A rural Illinois hospital is hailing its recent court victory as insurance that hospitals across the state will be able to attract physicians to medically underserved areas by offering them employment contracts.
In a closely watched case, the Illinois Supreme Court ruled late last month that hospitals can directly employ physicians to provide medical services.
The decision reverses a lower-court ruling that 174-bed Sarah Bush Lincoln Health System, Mattoon, Ill., violated the state's prohibition against the corporate practice of medicine when it hired Richard Berlin Jr., M.D., to practice medicine.
The state's highest court ruled that a licensed hospital is an exception to the corporate practice of medicine doctrine. It also sent the case back to the circuit court to decide the merits of Berlin's employment agreement.

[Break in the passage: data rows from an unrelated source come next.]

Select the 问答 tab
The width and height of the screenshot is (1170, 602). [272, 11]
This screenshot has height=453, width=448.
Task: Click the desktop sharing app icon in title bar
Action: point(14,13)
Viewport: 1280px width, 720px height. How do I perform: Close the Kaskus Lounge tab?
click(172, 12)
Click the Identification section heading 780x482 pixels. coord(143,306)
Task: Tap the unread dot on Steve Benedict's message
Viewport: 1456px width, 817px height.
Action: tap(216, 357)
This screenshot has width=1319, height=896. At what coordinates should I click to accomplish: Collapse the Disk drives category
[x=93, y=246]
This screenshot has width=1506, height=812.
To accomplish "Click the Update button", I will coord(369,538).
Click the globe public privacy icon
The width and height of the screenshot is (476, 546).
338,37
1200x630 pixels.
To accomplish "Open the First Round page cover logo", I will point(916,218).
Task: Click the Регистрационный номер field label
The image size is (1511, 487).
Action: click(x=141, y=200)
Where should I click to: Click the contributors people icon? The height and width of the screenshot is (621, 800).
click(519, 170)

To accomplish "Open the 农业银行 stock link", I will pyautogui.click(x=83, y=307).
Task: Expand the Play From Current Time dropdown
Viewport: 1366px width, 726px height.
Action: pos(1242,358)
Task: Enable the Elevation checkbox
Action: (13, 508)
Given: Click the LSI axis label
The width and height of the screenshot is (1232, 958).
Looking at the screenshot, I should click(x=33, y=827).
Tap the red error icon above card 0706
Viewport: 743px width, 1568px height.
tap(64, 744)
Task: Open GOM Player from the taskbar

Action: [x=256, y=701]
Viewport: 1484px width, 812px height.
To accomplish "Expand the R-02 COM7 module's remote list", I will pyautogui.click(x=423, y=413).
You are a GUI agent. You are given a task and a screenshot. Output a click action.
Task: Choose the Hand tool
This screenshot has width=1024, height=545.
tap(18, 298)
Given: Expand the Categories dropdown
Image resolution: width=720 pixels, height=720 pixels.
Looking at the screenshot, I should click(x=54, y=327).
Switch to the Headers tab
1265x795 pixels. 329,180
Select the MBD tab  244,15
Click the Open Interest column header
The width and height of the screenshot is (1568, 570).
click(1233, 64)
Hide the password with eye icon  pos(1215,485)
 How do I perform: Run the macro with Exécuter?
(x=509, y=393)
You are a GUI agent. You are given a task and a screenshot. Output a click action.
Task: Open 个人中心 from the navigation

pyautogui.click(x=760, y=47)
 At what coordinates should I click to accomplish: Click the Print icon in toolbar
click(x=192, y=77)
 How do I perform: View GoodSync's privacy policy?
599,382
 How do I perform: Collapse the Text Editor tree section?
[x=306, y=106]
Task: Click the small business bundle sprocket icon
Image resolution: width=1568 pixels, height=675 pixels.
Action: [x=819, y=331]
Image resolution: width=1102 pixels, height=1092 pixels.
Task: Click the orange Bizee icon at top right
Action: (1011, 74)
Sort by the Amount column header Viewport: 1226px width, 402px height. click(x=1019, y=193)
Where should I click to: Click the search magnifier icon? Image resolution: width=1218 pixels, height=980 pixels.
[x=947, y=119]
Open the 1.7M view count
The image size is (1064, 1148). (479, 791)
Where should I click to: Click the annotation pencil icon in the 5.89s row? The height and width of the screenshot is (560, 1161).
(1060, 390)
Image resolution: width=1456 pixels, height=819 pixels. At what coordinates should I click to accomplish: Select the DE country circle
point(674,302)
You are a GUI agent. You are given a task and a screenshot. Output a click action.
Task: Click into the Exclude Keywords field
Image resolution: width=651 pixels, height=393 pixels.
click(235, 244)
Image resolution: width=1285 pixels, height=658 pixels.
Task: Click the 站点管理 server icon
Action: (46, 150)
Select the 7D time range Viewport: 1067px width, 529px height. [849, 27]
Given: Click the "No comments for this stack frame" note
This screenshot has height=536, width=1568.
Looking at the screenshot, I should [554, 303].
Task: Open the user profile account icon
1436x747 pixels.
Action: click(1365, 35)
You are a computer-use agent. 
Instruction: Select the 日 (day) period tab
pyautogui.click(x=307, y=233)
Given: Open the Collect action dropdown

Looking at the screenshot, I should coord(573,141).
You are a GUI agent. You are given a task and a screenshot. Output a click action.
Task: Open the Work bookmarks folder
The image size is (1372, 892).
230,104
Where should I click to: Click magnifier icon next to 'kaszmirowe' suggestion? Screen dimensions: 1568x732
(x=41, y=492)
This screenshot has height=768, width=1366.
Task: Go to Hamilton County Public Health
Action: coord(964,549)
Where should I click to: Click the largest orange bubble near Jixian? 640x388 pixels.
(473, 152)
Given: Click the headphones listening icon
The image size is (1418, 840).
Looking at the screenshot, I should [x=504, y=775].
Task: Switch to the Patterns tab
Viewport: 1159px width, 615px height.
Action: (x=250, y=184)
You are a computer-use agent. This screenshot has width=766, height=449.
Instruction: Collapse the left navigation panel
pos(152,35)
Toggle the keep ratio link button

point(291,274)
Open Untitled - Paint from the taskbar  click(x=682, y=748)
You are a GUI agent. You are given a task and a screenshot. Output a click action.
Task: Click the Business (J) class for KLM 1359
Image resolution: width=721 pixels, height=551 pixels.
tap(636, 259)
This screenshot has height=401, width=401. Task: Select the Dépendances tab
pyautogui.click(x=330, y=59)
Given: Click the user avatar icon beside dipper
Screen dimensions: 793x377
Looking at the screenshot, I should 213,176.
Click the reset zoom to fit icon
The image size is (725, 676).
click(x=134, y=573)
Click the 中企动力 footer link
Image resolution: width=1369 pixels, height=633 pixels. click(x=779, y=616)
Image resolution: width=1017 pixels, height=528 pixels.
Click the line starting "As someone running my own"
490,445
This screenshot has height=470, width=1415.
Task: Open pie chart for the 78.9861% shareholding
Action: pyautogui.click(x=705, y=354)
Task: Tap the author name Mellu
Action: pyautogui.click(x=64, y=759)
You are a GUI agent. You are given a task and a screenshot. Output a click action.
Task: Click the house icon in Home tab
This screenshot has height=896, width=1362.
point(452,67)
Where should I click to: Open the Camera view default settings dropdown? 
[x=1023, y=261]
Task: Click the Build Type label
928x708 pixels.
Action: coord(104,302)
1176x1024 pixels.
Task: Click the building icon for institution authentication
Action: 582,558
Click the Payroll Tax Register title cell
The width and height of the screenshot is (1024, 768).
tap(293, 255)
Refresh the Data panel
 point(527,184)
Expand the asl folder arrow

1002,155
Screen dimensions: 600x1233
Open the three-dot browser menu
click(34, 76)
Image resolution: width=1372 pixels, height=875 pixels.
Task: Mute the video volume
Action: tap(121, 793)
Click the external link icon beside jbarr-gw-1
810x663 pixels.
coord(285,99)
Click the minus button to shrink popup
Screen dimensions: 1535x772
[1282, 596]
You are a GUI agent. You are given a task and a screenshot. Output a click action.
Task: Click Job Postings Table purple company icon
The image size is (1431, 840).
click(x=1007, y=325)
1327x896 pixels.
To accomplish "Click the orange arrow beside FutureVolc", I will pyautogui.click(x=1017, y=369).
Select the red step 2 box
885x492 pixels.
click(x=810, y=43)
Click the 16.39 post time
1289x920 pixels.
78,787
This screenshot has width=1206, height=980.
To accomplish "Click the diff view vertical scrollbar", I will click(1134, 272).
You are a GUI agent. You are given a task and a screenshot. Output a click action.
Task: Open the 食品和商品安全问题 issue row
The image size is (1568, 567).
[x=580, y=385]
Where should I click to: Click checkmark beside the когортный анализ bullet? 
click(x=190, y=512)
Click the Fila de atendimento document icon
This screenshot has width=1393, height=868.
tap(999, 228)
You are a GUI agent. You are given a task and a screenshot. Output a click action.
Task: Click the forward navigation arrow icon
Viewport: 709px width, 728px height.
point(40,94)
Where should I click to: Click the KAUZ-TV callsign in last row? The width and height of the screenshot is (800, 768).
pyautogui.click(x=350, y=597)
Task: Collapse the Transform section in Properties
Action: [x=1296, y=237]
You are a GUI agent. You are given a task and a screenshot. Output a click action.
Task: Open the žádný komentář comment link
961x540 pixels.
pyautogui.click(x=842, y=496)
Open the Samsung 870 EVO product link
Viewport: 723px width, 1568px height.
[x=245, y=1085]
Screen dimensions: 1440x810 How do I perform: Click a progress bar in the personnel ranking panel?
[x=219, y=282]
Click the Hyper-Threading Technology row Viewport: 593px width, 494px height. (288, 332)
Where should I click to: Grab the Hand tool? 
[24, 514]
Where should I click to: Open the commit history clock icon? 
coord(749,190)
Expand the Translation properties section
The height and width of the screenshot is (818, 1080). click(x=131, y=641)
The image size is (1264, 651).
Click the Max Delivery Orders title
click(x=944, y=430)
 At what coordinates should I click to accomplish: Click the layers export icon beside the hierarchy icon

The corporate practice of medicine doctrine arose out of court cases in the 1930s that said corporations can't employ doctors because state law says only individuals can be licensed to practice medicine.
The case started when Berlin resigned from Sarah Bush in 1994 and went to practice at a nearby clinic. The hospital said he had broken the noncompete clause in his employment contract. Berlin said the contract terms were unenforceable because in Illinois hospitals can't employ doctors.
"This is really going to help us recruit physicians," said Gene Leblond, chief executive officer at Sarah Bush.
Michael Duffy, the Chicago attorney who represented Sarah Bush, said the court's decision affirms what is already a widespread practice.
"It should be a relief to many hospitals that have employed physicians because if it had gone the other way it would have been necessary to restructure many of these agreements," said Duffy, a partner with Gardner, Carton & Douglas.
According to information provided by Sarah Bush, more than 7,000 physicians are employed by Illinois hospitals.
In a statement, the Chicago-based Illinois State Medical Society said it was "disappointed" with the court's decision.